(EXERCISE REQUIREMENTS)
• 1. Transcribe the passage of the Taku Inlet saltery history that begins at the words "Salting Salmon in" and ends after the words "packed into barrels.".
• 2. In one to three sentences, explain why, according to the Taku Inlet saltery history, the saltery established in 1898 lasted longer than the earlier operations.
• 3. Translate this sentence from the Taku Inlet saltery history into Spanish: "Only red king salmon were salted, and if the kings were white only the bellies were used."

(TEXT PASSAGE)
· · · · · · ·

Salting Salmon in Taku Inlet

Date Posted: January 26, 2013       Categories: Alaska's Historic Canneries       Tags: lox, Northwest Fisheries, Polar Fish and Trading Company, salmon, saltery

By: Pat Roppel, copyright held by author

Salmon salteries were usually an establishment of small capital. A cooper, with a handful of tools could go into the woods, fall a few trees, and make barrels. Hoops to hold the barrels together, salt and fishing gear were shipped North. Fishermen, sometimes Natives, harvested sockeye salmon by seines from skiffs in or at the mouth of a fish stream or river. Wooden vats, usually in a rough wooden building, held the fish in salt until they were processed sufficiently to be packed into barrels.

The Taku Riverthat flows into the inlet of the same name sustains a run of salmon. Charles Brown came there in 1882 to salt fish, financed by his partner Peter Eussard, the discoverer of the Treadwell Paris mine. We learn from Brown’s 1884 mortgage that the saltery consisted of houses, sheds, fish tanks and fishing boats. When Brown died in 1889, his estate included the Taku Fisheries, with cabin, smokehouse and shed and three old boats, two fishing nets and some barrels of salmon backs and heads. This is the last mention of Taku Fisheries.

Perhaps Gilbert, Stephens, and Murray used the site in 1891 when the Juneaupaper reported they were ready to ship several tons of dry and salted salmon from the inlet. The next men, Billy Layton and A. Hipe, salted only 15 barrels of salmon bellies in 1894. The following year, J. P. Whitney, the resident manager of Polar Fish and Trading Company, a New York concern, started a saltery, but no more was found about it.

As we can see these were short-lived. Marketing may have been a problem, and shipping expensive.

The next operation lasted longer undoubtedly because it was financed by a company with established markets and access to more fishing gear, Quadra Packing Company with Peter Buschman operated a cannery at Boca de Quadra. It chose Brown’s site at Taku Point near the head of the inlet to establish its saltery in 1898. By 1900 it had a large force of men with gear from Petersburgwhere another cannery had just been constructed. Only red king salmon were salted, and if the kings were white only the bellies were used. A New York City Jewish market had developed. The salt was soaked from the fish, it was smoked, then made into lox.   With two canneries to manage, Buschmann ceased salting at the end of 1901. This was the last operation that solely salted salmon from the Taku River. For a number of years the Taku Harbor cannery salted and mild cured the Inlet’s fish at that facility.

· · · · · · ·

(RECORD EXTRACTS)

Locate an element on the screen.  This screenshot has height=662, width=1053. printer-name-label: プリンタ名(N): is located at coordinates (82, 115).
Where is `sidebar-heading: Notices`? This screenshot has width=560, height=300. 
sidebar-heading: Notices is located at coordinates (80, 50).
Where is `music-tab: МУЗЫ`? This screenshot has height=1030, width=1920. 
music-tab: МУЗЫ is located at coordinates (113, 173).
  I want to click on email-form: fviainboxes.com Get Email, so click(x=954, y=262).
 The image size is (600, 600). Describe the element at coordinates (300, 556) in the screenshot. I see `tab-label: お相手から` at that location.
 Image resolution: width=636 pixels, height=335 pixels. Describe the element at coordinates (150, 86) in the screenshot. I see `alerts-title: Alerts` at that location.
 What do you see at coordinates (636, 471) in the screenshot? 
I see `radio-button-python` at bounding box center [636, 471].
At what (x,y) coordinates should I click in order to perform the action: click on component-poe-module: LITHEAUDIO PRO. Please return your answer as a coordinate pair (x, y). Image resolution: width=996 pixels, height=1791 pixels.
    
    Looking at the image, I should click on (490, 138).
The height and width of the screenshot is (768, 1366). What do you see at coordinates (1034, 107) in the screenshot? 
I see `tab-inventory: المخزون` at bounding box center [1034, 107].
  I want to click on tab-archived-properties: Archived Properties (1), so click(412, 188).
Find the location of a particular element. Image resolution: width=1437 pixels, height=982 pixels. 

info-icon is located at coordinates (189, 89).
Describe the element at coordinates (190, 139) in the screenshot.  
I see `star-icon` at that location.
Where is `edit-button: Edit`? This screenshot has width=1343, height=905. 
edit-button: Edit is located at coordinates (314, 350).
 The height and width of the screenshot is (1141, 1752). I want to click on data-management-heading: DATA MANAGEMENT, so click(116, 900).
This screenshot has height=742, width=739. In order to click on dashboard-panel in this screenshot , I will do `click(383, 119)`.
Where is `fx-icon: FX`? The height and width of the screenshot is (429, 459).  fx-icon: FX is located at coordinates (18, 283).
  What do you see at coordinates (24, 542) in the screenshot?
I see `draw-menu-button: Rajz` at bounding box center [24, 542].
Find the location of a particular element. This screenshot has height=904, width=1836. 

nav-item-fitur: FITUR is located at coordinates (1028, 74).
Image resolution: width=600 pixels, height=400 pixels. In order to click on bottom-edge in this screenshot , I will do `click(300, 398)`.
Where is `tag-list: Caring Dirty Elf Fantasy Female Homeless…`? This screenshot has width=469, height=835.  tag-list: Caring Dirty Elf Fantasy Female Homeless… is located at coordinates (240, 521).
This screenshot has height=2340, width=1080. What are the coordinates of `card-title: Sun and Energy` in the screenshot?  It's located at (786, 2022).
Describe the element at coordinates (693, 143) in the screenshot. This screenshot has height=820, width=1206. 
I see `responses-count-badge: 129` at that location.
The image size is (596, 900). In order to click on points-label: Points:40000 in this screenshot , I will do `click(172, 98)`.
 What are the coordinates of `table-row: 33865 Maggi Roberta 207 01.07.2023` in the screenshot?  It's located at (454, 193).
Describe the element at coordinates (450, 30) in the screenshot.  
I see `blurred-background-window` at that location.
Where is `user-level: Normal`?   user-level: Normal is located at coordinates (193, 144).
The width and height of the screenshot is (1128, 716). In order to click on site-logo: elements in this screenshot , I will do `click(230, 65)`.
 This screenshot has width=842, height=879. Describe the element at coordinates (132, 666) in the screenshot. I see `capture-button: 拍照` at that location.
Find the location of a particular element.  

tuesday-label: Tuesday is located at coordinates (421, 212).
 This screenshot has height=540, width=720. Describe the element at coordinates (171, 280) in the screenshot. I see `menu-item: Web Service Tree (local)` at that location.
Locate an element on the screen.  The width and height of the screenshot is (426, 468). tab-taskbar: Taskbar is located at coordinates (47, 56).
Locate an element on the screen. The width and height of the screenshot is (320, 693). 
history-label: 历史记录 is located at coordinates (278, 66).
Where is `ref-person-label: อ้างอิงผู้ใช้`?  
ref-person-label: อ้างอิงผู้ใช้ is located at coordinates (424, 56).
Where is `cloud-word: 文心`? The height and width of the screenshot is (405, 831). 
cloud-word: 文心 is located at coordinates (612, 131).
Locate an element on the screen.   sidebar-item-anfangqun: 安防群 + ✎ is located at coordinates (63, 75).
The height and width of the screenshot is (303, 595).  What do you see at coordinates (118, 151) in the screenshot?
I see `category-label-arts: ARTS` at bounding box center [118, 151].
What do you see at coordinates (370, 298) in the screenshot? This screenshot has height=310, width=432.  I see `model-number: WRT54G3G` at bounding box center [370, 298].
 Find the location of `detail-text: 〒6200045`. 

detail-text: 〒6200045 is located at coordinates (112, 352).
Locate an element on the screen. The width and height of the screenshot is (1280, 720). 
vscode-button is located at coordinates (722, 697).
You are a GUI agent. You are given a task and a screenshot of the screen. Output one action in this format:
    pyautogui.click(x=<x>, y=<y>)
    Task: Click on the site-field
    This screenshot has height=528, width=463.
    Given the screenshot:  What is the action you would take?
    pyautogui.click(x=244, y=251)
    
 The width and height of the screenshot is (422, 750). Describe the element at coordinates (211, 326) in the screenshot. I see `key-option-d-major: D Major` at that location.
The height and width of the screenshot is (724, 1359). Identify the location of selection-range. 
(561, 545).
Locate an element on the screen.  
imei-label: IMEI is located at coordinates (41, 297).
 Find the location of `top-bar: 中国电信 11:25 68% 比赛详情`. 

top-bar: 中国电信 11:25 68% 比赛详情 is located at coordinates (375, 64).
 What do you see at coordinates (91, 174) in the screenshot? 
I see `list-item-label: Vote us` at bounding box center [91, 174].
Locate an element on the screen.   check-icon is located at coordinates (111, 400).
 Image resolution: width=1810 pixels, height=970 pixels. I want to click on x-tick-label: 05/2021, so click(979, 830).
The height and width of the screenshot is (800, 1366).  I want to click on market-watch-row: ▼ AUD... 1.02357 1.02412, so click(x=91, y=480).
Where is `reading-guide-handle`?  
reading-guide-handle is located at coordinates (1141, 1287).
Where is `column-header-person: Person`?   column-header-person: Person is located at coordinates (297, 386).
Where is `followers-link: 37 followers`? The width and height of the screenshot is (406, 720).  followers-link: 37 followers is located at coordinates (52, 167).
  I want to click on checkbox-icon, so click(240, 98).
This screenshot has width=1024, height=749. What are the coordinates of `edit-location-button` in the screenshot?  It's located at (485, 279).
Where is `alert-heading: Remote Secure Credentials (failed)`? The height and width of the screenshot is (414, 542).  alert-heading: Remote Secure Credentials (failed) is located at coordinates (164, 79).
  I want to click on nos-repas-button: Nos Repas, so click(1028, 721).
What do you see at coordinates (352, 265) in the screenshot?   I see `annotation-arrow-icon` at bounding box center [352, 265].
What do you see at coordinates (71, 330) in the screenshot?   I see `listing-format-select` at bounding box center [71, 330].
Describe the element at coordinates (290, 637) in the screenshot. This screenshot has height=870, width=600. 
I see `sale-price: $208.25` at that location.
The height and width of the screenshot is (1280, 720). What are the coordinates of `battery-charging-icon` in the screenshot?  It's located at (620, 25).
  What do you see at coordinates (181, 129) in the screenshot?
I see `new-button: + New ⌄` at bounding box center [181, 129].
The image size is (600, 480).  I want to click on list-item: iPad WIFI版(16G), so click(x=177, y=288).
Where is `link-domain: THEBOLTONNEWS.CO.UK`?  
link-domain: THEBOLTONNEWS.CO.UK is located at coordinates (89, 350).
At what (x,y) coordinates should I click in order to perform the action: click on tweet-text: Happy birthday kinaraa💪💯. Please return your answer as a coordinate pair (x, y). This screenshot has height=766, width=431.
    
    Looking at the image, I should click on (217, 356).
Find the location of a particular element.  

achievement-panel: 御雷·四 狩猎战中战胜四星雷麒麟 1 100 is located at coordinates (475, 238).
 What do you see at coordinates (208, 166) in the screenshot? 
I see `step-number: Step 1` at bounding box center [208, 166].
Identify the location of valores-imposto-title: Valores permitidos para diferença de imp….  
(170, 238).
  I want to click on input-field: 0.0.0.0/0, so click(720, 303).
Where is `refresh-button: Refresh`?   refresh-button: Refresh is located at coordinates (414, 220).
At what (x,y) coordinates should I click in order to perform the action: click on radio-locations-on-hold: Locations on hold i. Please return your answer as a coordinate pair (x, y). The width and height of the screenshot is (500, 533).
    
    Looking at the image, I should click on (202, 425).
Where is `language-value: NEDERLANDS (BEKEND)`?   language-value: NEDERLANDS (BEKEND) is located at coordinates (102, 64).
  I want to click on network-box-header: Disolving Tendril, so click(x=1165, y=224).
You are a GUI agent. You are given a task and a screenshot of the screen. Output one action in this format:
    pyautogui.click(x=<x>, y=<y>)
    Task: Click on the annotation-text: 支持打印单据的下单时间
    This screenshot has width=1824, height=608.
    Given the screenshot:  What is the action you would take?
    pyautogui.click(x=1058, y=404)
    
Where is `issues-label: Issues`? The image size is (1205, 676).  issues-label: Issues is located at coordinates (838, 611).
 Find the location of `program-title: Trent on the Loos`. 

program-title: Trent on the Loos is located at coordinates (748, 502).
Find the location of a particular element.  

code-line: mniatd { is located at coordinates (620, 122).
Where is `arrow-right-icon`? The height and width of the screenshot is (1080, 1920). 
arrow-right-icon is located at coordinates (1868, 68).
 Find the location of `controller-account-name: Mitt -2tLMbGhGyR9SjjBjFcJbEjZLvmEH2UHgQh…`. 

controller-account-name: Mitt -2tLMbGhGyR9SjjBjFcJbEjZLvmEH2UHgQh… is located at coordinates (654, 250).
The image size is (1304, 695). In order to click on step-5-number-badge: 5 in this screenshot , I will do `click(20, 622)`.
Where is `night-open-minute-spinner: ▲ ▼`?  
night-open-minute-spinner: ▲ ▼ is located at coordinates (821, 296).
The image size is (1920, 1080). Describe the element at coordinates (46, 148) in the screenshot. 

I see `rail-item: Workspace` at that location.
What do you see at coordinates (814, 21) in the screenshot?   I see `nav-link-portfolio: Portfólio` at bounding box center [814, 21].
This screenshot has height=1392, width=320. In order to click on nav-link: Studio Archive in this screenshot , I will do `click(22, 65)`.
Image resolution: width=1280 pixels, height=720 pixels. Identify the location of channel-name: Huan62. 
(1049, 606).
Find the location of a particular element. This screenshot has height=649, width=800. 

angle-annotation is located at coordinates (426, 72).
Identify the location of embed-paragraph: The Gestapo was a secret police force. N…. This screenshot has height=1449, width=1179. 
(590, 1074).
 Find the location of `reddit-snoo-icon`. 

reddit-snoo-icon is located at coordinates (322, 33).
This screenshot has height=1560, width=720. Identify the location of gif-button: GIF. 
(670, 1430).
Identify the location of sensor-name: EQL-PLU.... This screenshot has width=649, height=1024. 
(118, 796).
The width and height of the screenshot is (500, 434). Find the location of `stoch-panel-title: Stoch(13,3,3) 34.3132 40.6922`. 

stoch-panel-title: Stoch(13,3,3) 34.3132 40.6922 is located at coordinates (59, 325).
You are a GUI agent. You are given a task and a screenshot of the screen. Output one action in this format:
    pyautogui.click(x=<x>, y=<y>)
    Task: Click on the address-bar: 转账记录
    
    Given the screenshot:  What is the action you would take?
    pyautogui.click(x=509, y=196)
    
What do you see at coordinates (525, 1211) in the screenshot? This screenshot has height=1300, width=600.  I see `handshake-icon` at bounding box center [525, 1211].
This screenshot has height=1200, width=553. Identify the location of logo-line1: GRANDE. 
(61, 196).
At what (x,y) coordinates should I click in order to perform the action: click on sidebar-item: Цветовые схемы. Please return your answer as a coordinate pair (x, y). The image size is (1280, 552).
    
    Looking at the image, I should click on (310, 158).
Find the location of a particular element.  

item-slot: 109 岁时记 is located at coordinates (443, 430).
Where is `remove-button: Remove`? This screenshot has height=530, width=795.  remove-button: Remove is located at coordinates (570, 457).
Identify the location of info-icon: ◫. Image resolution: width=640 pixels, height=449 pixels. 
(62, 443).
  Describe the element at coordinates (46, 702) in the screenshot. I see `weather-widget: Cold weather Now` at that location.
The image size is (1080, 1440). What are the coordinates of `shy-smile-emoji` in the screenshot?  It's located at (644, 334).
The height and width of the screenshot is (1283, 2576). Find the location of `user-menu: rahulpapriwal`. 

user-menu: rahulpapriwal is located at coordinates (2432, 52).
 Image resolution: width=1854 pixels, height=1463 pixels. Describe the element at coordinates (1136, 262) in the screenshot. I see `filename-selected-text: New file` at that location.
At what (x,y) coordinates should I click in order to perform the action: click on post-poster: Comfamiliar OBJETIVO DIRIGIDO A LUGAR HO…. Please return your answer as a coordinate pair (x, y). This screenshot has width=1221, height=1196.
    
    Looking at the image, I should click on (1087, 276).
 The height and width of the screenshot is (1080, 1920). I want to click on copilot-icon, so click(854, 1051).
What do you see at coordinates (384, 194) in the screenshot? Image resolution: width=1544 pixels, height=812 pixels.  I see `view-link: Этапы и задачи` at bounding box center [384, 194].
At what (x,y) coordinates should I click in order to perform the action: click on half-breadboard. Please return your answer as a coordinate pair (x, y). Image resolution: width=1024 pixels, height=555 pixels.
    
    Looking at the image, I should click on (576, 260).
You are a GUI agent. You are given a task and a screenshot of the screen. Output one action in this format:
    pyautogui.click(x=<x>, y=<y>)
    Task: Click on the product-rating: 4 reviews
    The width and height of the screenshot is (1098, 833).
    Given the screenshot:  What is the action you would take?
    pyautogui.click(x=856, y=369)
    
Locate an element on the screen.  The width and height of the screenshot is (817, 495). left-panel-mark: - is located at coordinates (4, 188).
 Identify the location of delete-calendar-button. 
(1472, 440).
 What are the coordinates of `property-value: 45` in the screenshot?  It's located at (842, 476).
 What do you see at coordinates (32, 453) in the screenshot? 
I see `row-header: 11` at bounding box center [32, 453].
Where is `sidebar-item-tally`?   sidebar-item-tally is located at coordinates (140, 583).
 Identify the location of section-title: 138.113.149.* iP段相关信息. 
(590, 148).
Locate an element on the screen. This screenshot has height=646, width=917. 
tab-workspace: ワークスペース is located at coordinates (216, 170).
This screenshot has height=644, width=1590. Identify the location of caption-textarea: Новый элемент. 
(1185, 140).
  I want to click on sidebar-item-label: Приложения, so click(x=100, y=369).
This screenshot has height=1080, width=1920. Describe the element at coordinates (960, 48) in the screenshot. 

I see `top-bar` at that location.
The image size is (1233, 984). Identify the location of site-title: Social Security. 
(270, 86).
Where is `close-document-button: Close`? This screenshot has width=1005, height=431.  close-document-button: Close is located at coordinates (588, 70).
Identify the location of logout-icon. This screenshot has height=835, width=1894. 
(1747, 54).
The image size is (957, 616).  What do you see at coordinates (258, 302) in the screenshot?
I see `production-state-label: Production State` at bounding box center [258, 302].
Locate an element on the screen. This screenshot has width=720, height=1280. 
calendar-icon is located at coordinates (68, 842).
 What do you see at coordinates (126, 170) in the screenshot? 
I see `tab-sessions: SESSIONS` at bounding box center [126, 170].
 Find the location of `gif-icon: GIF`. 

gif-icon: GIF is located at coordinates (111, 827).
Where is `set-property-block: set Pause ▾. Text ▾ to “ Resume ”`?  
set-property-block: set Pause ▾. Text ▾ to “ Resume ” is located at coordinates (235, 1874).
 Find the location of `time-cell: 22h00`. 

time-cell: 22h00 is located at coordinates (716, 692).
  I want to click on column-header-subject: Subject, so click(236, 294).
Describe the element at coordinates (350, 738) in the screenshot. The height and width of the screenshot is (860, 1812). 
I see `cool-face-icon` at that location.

· · · · · · ·

(TASK-BY-TASK OUTPUTS)
• 1.
Salting Salmon in Taku Inlet

Date Posted: January 26, 2013       Categories: Alaska's Historic Canneries       Tags: lox, Northwest Fisheries, Polar Fish and Trading Company, salmon, saltery

By: Pat Roppel, copyright held by author

Salmon salteries were usually an establishment of small capital. A cooper, with a handful of tools could go into the woods, fall a few trees, and make barrels. Hoops to hold the barrels together, salt and fishing gear were shipped North. Fishermen, sometimes Natives, harvested sockeye salmon by seines from skiffs in or at the mouth of a fish stream or river. Wooden vats, usually in a rough wooden building, held the fish in salt until they were processed sufficiently to be packed into barrels.

• 2. The saltery established in 1898 lasted longer because Quadra Packing Company financed it. That company had established markets and access to more fishing gear.

• 3. Solo se salaba el salmón real rojo, y si los salmones reales eran blancos, solo se usaban las ventrescas.